最後に辿り着くのはコミュニケーション
この業界でそれなりに仕事をこなしてきてはいますが、私の基本的な立ち位置は開発側になります。業務として開発以外のことをやることはあるにしても、根幹となる考え方やふるまい方は、どうしても開発者としてのそれになっている点は常に付きまといます。
ここ数年、開発者・運用担当者・デザイナーといった、今までは異なる領域の人たちも交えてよりよい開発を行っていこうという流れが広まっています。開発者だけで色々と試行錯誤することも有益ではあるのですが、最終的にユーザーの利益とならなければそれは失敗である、このような大前提が抜けていたこともあり、関係者でチームを作りスムーズにサイクルを回す DevOps 的思想が広まってきたのは合点がいきます。
私が日頃目にする媒体や経路が、どうしても開発よりなのは否めないのですが、これらの話題の起点となっているのはどうしても「開発側から」となっているのは、正直この分野がまだまだ発展途上で、人材や理解に恵まれないと実施が難しい現状を表しているのかな、とも感じます。
それぞれの領域だけでうまくやろうとしても、結果としてそれほど大きくは変化しないというのは、これまでの経緯もあって理解しやすいところかと思います。開発が開発のことだけを考えていても、運用が運用のことだけを考えていても、利用するユーザーのことを考えずにいたのでは、良い結果は生み出すことができません。
DevOps の本質的な部分としても、開発や運用、それにビジネスの現場に携わる人たちの間で共通認識を持つこと、それが最終的にユーザーを満足させることへとつながるというのがあります。開発を行うにしても、運用を行うにしても、直接ユーザーと関わるにしても、最も重要な点は相手の満足度を高める、これに尽きます。
その点の前には、開発が○○だから、とか、運用が○○だから、とか、現場が○○だから、といった事は非常に些細なことに過ぎません。仮にそれらの問題がなかったものとして、それはユーザーの満足度を高めることにつながるのでしょうか。
これらの本質を理解し実施するためには、大きい障害を一つ解決する必要はあります。それはコミュニケーションにではないでしょうか。
ざっくりと言えば、互いに理解しあい協力する体制となる必要が DevOps にはあります。ツールで土台を構成できているからではなく、ユーザーが満足できるものを迅速に提供できるようになって初めて上手く実施できているものだと考えます。
そのためには、関係者間で意思の疎通が行われ、意見や目標が統一されている事が必要です。同じ目標を達成するためにそれぞれが知恵を出し合うのが、本来あるべき姿なのではないでしょうか。
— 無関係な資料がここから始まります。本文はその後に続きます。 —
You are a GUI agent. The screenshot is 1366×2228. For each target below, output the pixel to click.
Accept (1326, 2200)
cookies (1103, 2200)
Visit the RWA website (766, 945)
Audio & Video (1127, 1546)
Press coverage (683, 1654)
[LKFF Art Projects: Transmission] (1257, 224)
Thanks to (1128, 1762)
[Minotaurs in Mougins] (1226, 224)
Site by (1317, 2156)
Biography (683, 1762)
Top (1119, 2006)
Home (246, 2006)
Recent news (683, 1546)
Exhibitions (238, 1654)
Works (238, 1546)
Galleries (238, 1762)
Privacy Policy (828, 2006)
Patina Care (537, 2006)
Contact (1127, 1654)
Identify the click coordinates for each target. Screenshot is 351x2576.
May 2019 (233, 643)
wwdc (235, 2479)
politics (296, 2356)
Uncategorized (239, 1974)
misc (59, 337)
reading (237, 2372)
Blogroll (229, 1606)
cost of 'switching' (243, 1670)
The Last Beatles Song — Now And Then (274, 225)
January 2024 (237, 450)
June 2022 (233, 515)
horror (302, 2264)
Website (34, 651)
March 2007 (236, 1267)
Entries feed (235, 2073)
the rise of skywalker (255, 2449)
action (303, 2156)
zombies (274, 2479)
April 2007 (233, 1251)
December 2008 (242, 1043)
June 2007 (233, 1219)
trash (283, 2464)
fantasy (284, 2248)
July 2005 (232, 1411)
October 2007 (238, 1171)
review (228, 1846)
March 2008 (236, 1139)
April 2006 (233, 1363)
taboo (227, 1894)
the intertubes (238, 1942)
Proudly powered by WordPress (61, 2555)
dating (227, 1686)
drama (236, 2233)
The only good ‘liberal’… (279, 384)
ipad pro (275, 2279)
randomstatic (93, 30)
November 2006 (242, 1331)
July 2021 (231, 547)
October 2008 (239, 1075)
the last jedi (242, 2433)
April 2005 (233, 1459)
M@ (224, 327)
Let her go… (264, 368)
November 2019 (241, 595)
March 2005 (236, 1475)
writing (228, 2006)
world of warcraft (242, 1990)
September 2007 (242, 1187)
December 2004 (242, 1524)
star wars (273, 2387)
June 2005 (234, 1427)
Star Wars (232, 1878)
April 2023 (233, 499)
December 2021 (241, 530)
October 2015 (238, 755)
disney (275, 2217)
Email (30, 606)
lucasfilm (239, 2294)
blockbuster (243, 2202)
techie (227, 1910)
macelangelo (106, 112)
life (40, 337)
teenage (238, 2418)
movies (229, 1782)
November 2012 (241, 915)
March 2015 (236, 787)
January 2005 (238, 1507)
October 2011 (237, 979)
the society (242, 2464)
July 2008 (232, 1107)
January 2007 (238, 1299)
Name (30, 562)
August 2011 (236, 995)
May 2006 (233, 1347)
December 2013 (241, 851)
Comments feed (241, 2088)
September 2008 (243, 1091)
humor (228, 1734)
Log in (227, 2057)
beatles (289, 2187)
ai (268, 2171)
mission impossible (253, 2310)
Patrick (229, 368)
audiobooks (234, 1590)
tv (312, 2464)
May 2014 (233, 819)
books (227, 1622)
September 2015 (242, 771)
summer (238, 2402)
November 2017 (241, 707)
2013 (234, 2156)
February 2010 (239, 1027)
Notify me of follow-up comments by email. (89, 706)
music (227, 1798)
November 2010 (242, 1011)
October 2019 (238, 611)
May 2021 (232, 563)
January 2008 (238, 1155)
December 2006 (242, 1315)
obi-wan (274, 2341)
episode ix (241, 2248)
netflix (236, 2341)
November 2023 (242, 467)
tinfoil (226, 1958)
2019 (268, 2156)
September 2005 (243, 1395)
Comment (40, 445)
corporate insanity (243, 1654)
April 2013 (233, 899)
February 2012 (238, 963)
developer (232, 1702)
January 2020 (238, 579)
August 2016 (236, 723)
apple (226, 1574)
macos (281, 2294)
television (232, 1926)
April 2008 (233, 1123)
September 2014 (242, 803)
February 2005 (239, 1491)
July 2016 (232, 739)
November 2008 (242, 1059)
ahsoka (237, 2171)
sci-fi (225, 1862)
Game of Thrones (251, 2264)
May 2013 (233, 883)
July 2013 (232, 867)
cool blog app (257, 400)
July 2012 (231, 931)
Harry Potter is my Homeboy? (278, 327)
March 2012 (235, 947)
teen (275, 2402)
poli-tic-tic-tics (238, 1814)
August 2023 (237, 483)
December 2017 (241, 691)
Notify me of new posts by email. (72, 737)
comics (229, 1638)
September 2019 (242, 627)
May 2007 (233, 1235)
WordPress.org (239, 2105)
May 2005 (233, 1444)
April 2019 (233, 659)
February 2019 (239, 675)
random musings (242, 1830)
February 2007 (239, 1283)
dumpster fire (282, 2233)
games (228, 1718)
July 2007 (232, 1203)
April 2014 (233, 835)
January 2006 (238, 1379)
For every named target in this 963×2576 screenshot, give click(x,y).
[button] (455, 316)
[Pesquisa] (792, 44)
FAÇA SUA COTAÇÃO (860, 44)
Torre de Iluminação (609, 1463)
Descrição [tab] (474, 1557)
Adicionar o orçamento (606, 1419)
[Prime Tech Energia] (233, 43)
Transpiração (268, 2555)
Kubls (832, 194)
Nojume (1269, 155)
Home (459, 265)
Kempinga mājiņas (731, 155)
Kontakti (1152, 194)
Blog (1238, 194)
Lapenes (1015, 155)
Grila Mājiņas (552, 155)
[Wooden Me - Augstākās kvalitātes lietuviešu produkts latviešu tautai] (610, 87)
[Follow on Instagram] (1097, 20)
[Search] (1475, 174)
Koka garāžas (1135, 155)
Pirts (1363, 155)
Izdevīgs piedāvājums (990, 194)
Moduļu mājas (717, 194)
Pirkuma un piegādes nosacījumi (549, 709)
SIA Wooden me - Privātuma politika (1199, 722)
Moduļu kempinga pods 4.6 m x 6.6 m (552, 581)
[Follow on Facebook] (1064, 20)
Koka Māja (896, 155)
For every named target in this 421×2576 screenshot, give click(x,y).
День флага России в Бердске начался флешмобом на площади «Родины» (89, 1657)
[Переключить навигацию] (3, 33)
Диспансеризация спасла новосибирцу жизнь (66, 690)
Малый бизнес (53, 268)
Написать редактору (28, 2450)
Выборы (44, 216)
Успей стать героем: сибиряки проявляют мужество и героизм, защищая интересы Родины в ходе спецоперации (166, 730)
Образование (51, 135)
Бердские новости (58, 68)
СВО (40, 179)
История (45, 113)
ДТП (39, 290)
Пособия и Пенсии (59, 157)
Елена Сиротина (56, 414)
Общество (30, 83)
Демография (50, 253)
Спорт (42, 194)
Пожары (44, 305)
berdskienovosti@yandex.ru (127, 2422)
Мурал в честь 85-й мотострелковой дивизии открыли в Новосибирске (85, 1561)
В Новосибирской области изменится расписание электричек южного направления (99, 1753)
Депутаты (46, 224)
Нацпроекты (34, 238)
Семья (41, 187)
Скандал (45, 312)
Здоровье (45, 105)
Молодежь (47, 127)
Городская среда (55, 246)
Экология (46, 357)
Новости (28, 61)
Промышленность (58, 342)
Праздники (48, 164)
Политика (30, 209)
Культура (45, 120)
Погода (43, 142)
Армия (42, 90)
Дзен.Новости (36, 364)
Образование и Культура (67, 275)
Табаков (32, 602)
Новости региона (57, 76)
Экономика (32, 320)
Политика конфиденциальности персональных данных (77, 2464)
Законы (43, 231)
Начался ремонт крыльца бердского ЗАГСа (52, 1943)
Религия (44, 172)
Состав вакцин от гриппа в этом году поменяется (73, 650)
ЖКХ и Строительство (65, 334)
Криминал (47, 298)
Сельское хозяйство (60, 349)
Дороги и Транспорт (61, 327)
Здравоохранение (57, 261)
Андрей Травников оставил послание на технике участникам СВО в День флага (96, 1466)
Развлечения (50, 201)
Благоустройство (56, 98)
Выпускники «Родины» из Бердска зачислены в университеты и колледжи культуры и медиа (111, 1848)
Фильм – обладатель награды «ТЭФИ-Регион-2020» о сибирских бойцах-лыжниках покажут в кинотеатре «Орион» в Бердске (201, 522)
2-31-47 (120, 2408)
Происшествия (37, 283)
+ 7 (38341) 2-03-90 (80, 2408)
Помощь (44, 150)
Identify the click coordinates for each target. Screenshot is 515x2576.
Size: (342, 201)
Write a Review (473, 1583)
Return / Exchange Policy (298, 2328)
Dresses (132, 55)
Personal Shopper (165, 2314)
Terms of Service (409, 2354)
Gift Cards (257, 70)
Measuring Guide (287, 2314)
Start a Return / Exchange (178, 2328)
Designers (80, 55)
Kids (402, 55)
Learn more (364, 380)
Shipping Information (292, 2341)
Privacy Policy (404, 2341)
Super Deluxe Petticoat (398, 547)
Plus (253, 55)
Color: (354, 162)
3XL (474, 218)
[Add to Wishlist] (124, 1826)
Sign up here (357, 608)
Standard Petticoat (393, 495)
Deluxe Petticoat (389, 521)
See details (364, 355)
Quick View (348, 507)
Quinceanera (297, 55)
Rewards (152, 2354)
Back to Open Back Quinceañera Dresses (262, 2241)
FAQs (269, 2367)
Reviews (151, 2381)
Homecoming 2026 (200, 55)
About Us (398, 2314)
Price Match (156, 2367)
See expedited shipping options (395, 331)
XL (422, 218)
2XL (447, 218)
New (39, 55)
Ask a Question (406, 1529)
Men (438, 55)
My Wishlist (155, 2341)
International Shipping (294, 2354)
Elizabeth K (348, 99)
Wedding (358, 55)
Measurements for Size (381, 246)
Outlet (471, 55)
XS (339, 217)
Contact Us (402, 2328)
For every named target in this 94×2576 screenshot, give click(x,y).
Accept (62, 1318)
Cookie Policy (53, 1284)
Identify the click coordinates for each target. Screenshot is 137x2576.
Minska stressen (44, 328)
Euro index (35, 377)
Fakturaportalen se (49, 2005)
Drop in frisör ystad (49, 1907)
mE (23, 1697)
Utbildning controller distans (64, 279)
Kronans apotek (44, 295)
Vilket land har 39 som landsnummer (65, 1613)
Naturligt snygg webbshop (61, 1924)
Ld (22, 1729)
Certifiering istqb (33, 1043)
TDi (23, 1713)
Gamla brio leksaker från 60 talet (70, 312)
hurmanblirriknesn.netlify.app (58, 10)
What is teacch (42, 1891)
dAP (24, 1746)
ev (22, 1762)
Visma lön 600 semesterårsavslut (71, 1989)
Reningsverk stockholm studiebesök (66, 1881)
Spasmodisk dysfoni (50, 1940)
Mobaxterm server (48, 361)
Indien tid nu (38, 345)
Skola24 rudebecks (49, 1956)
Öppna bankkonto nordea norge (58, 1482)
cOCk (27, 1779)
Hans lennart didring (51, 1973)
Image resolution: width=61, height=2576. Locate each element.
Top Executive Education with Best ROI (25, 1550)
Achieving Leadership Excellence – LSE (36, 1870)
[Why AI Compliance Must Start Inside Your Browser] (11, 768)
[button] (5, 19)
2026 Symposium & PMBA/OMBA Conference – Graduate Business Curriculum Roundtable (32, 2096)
そこに自分たちの領域の都合をだけ推し進めるのは、何一つ目的に合致しません。互いの事情を理解しあう事が、まずは重要なポイントなのかも知れません。そして、何故そう考えるに至ったかを共有できることで、一つの領域で考えた対応よりももっと素晴らしい案が見つかることは、それほど珍しい事ではないのです。
コミュニケーションを互いにとることだけが、解決するために必要な最低限のポイントですが、最低限にも関わらずそれを実行できることはどうしても難しいものでもあります。純粋に相手のことが気に食わないとか、自分の意見が相手に伝わらないとか、人と人との事ですので、どうしても上手くいかない部分は発生してしまうでしょう。これも DevOps 的思想を行う上で非常に難しい問題だと思われます。
ビジネスライク、といえば聞こえは悪いですが感情をできるだけ排して目的のために理論的行動をとり続けることができればよいのでしょうけども、これも万人が行えるものではありません。また、そうすることができたとして職場的に良い環境になる気は、ほとんど感じることができません。
今の状況を踏まえたうえで、取りうることのできる最善の方法を採ることを、常に私達には求められています。今回のテーマで行けば、目標を達成するために最善の方法となると、組み合わせの良い人材を集め一丸となるチームを構成できるようにする、ことが考えられます。しかしこれも、観点を会社側にシフトした際には、そこからあぶれた人員をどうすればよいか、という違う難題に見舞われてしまいます。
観点が違えば起きる問題も異なり、目標とすべき点すらも変わってしまうことは多々あります。ですが、そこまでを考えてしまうと何もできない状態に陥るのは、非常に明らかです。すべてを解決する銀の弾丸はどこにもなく、手持ちの戦力で戦うことを求められているのが私達なのです。ないものをねだったところで、なにも解決には至りません。
まずは私たちができる事・できそうな事に挑戦をし、それでも上手くいかない時にはより上のレイヤの人に判断を仰ぐ、まとめてみると至極当然で他愛もない事なのでしょうが、これが仕事として開発に携わる私たちが、常に考えていかなくてはならないことの一つなのかも知れません。